[Extracted records]
# # # #

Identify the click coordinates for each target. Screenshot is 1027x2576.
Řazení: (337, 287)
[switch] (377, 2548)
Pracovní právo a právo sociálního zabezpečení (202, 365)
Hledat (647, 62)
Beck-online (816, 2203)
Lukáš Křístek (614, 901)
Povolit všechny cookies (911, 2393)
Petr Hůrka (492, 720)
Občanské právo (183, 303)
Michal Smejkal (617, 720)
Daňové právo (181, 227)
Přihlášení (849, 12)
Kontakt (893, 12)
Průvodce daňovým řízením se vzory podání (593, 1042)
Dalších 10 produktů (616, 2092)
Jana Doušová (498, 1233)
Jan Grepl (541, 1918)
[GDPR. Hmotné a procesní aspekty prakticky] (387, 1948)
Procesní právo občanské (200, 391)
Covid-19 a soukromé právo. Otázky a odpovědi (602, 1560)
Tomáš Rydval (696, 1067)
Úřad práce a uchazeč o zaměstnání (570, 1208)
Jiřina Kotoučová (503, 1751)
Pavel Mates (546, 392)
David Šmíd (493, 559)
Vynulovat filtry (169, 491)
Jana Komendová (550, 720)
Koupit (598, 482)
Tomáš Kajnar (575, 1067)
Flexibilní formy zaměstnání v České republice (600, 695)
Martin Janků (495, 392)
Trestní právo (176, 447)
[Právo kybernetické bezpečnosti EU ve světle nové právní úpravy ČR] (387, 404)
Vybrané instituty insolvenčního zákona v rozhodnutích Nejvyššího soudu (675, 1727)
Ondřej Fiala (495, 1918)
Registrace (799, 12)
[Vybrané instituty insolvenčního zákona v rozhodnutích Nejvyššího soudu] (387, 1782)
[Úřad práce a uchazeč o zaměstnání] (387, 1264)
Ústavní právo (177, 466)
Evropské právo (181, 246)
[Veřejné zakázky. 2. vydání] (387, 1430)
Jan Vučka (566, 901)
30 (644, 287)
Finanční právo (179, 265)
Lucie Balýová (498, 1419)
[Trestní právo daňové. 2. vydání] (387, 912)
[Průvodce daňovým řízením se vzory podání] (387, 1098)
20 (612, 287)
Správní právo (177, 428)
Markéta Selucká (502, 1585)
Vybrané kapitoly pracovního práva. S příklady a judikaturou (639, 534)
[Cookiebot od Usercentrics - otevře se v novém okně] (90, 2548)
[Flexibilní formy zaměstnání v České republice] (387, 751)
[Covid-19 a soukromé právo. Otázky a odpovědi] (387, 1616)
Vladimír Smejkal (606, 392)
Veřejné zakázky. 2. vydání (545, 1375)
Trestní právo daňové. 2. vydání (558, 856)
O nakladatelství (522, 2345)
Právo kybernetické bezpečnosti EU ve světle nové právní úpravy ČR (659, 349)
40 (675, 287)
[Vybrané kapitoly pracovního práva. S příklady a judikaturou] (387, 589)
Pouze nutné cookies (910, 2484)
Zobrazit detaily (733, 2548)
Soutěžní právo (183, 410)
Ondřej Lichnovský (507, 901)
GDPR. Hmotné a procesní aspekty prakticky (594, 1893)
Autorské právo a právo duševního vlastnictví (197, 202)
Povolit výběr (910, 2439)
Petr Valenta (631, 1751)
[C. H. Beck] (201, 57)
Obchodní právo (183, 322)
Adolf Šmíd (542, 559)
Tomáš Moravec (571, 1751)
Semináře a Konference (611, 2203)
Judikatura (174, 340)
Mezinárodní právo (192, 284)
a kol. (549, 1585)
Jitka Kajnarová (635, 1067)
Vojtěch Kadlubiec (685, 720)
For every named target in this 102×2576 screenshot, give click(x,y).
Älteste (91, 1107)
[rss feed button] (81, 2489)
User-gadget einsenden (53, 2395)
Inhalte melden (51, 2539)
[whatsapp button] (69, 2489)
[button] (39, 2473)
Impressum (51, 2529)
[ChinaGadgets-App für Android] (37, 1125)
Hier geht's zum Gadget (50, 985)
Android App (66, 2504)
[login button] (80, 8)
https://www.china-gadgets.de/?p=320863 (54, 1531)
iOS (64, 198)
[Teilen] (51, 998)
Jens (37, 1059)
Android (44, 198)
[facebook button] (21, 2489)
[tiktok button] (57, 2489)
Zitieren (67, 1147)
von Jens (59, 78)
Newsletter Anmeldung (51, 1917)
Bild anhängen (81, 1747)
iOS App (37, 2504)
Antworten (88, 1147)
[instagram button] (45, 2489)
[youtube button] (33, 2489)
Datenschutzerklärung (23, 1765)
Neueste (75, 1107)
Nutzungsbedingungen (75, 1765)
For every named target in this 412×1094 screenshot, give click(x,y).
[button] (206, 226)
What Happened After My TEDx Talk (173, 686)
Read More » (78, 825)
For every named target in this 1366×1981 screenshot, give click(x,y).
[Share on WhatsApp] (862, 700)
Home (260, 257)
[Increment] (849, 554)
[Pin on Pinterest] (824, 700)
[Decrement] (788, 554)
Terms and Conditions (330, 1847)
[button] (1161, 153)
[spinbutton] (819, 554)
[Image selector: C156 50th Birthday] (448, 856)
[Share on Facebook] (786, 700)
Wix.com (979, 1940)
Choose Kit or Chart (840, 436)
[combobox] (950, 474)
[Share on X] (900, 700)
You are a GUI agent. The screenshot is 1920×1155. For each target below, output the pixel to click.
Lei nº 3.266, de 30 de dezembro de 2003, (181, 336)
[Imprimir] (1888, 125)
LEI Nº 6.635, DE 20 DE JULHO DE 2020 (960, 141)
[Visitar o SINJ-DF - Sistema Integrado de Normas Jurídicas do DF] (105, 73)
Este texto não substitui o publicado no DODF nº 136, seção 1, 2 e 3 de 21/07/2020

# # # #

■ YOUR TASK:
Look back at the entries above and repeat, unchanged, every line from the line holding "iOS (64, 198)" through the line holding "[button] (206, 226)".

■ COMPLETED TASK:
iOS (64, 198)
[Teilen] (51, 998)
Jens (37, 1059)
Android (44, 198)
[facebook button] (21, 2489)
[tiktok button] (57, 2489)
Zitieren (67, 1147)
von Jens (59, 78)
Newsletter Anmeldung (51, 1917)
Bild anhängen (81, 1747)
iOS App (37, 2504)
Antworten (88, 1147)
[instagram button] (45, 2489)
[youtube button] (33, 2489)
Datenschutzerklärung (23, 1765)
Neueste (75, 1107)
Nutzungsbedingungen (75, 1765)
For every named target in this 412×1094 screenshot, give click(x,y).
[button] (206, 226)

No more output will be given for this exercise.